Low-cost fuel is fleeting

What do fuel prices and Madonna have in common? When they fall they get back up. Short term, low fuel prices are welcome – but it's a fleeting luxury. The best fleet managers keep their sights on the wider horizon. Mid 2014 oil prices fell to a five year low. Unimpressive economic growth in China and Europe – and America's new lust for shale oil – look set to hold prices down for now. Fleet managers can rejoice. Right?

Well sort of. A double digit percentage price drop for both diesel and petrol in 2014 served Alphabet's UK customers well. In the latter five months of 2014, clients saved €14.4 million on fuel; which works out at some €110 per vehicle. Crude maths suggests that's a saving of €22 a month on fuel for each car. At that rate, a vehicle fleet with 10,000 cars would save near a quarter of a million Euros every month.

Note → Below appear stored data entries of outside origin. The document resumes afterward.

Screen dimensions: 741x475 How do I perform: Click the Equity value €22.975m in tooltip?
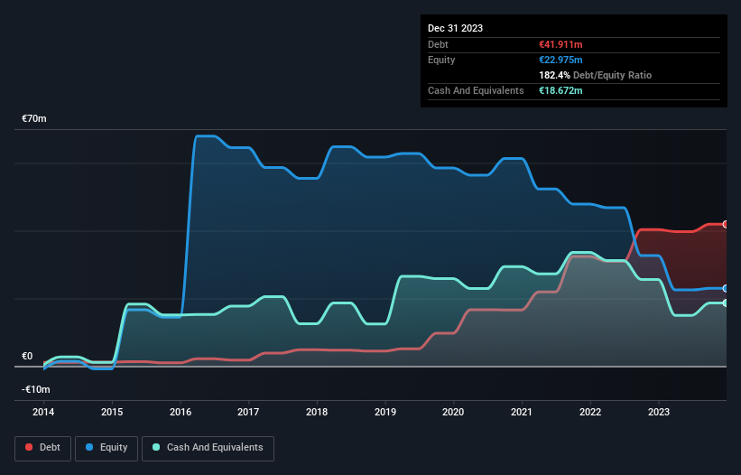pos(560,60)
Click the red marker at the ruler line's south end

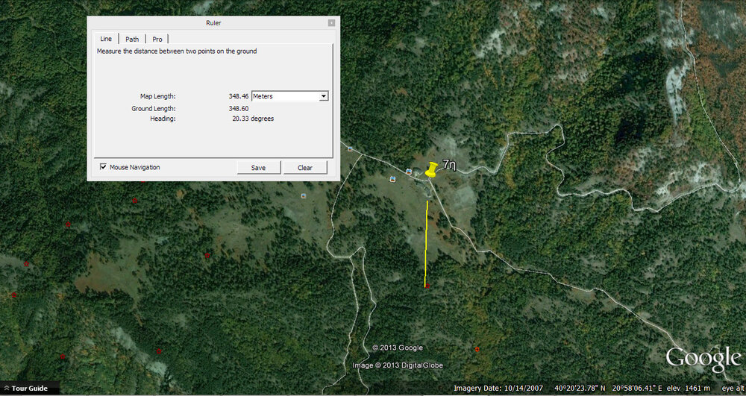(x=426, y=286)
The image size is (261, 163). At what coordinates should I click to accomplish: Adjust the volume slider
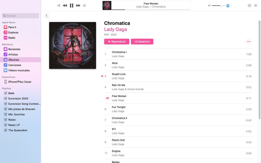coord(218,6)
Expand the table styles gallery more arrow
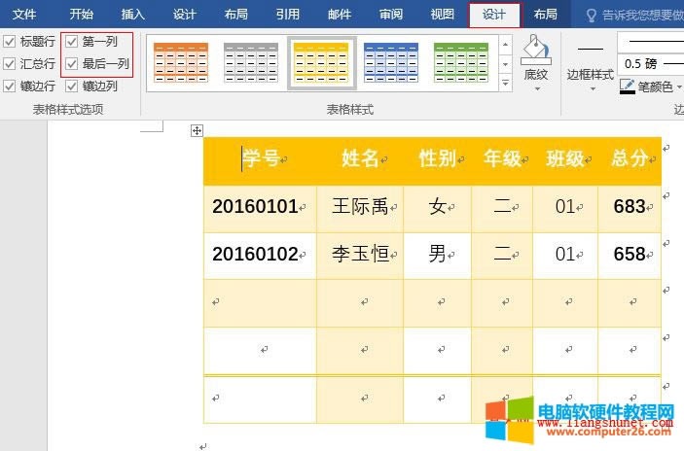This screenshot has width=684, height=451. [x=504, y=85]
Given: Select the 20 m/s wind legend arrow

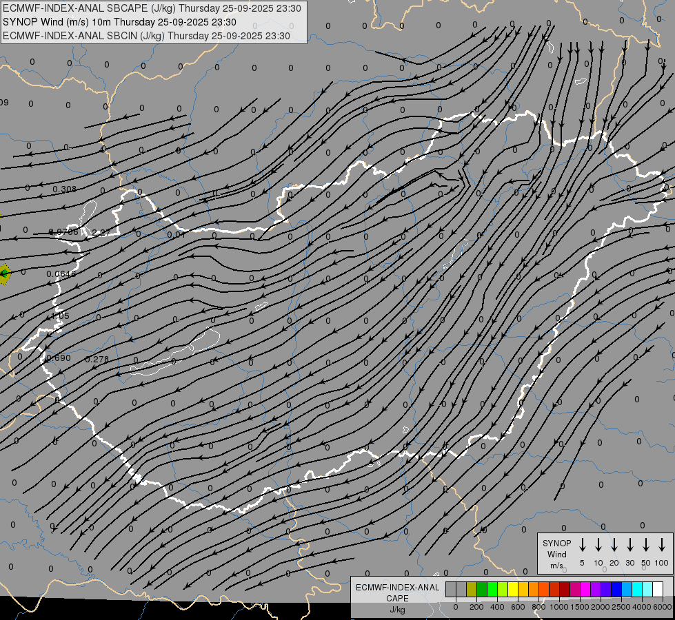Looking at the screenshot, I should (x=614, y=545).
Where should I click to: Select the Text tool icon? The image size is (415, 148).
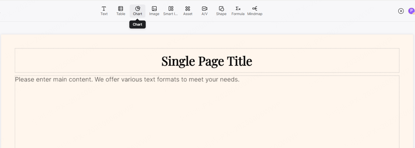104,9
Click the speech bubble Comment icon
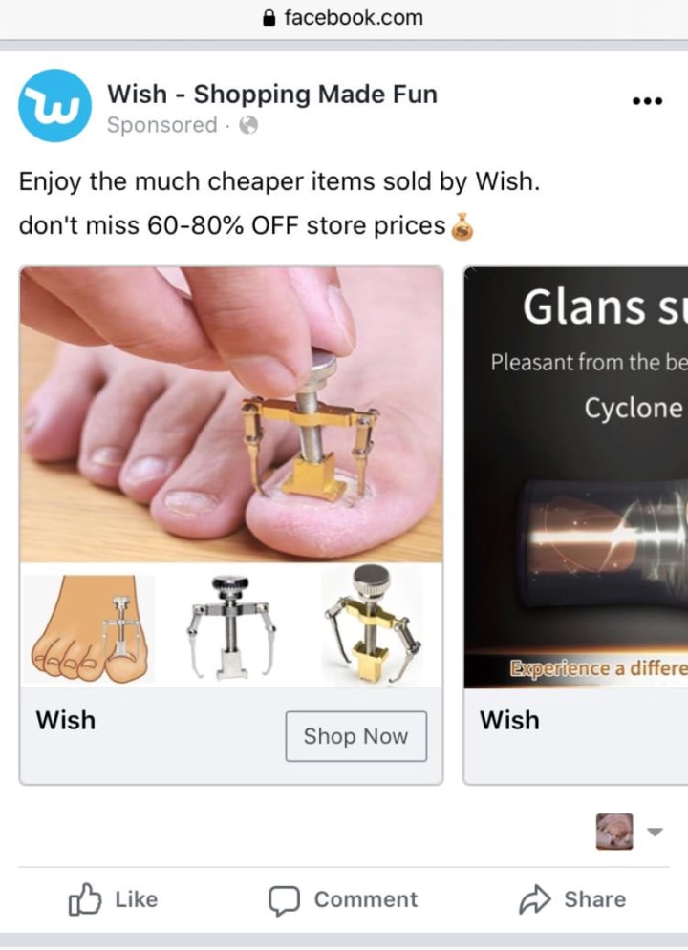 tap(285, 900)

Fuel cost is put at around 30% of TCO in Western Europe, so such considerable savings in this area bodes well for fleet manager and his company. But this isn't a game changer – it's just a nice moment. Sure, the natural laws of fleetconomics dictate that cheaper fuel equals cheaper TCO. But in this case, natural laws don't apply, as what goes down must come up. 

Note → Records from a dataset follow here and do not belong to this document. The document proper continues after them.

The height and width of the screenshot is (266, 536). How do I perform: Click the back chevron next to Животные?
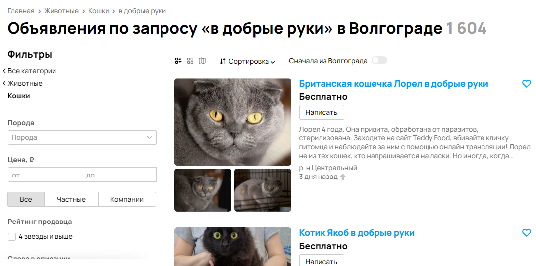point(4,83)
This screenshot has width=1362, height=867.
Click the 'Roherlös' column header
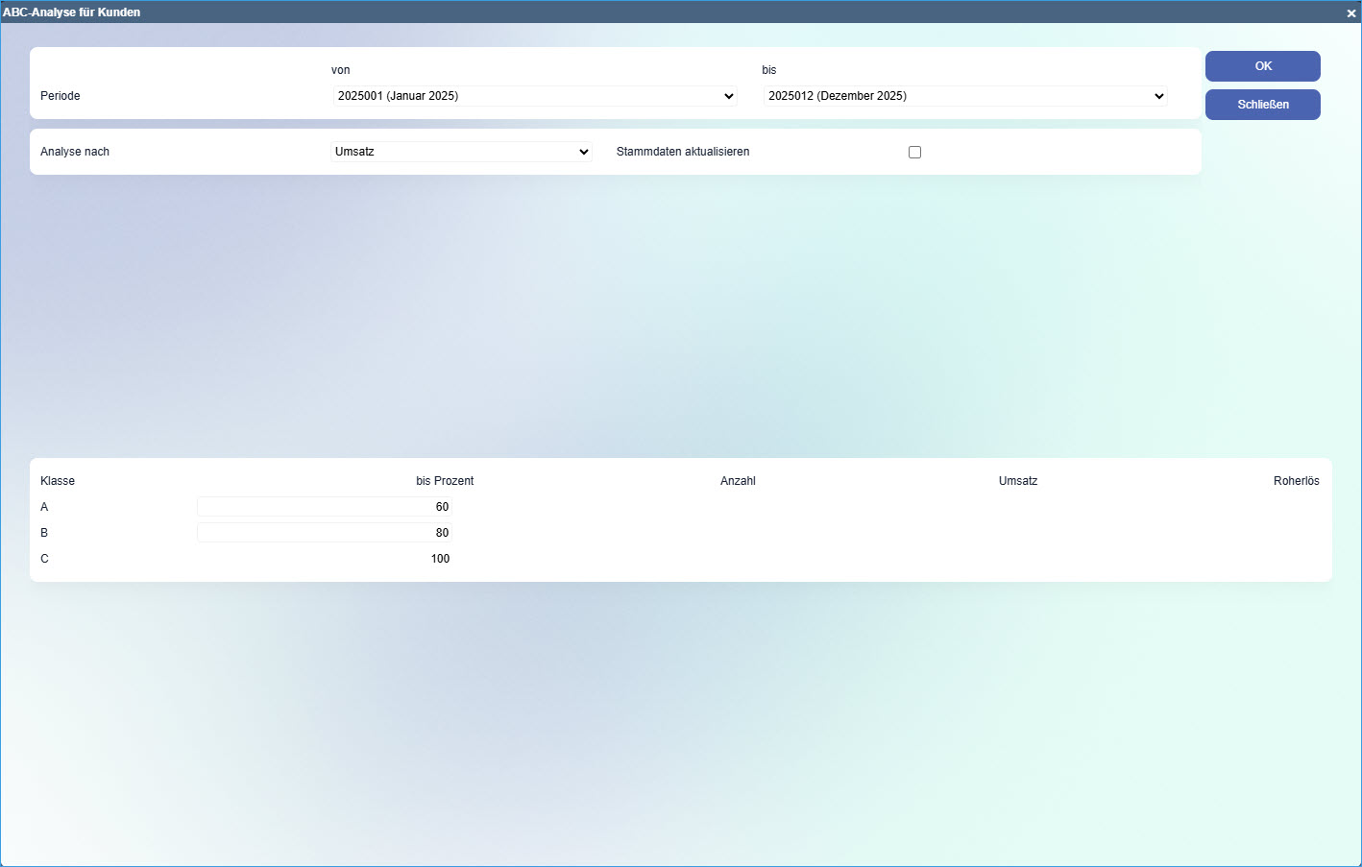pos(1296,481)
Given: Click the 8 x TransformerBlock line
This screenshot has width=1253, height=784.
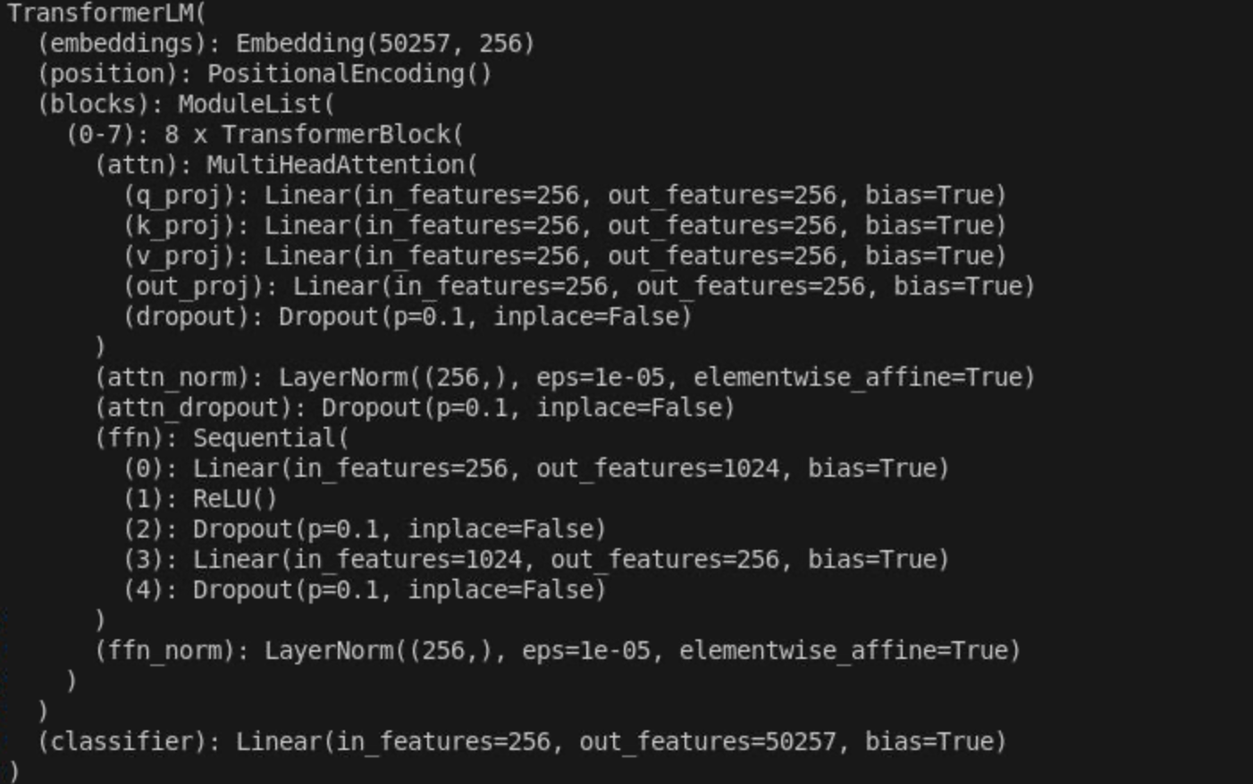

That's how it is with fuel. Before we explore that, it's best to assert from the off that fuel costs are, according to the experts, less important in the TCO structure anyway; they deem other elements such as maintenance and tech as superior areas for focus and spend. Fuel is just fuel. Low or high, it's a constant cost-base while driver behaviour, for example, is a more complex investment; and a potential cost-saver and added value tool.

In a big picture fuel sense, the world's vehicle pool has increased 35% since 2005, but the supply of fuel has risen only by 12%. As lower oil prices discourage further exploration for new sources, this discrepancy is likely to grow. And that makes future price rises all but inevitable.

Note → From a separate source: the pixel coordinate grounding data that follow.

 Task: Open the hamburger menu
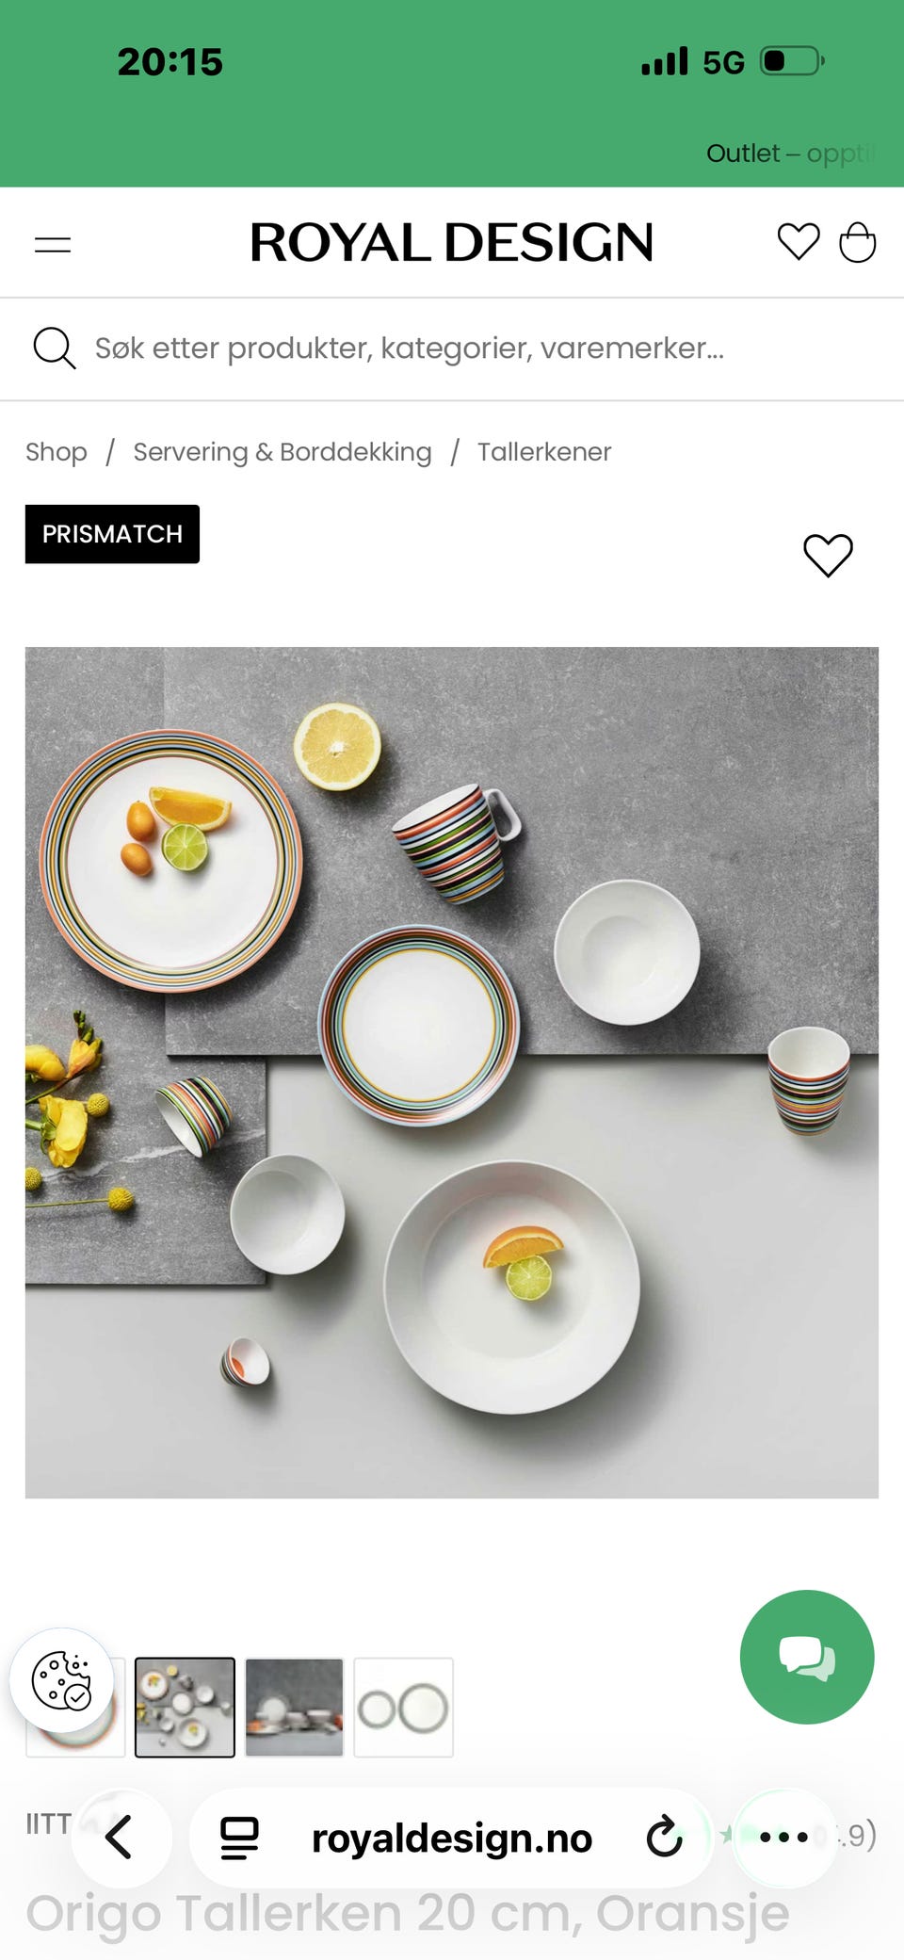[x=53, y=245]
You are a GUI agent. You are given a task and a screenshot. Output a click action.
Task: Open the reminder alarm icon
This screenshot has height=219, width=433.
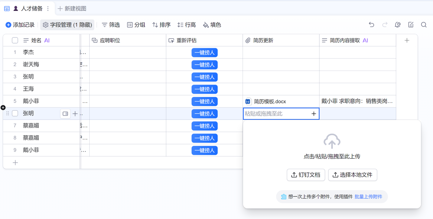tap(398, 25)
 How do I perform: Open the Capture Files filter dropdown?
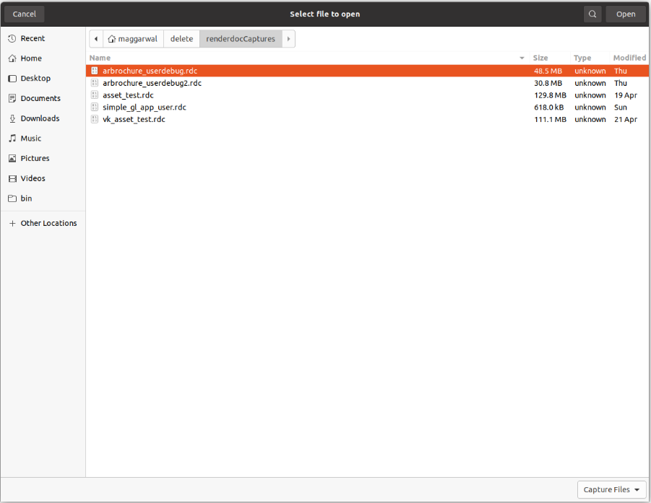tap(611, 489)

Then there's the fact that the fuel landscape changes on a dime. We're always an economic, social or political fracas away from a spike – and there's plenty such threats in today's world. If things remain as is, you can bet OPEC will soon make its move.

So, basically, it's business as usual - but with extra pocket money. Have fun investing and tightening in other fleet area, enjoy our moment in the sun. Using funds to make lasting changes to the fleet - perhaps by scaling up on more efficient vehicles - is a good way to write this moment into company history.

But don't compromise efficiency, or the long-term. Because, by hook or by crook, high cost fuel will haunt us again.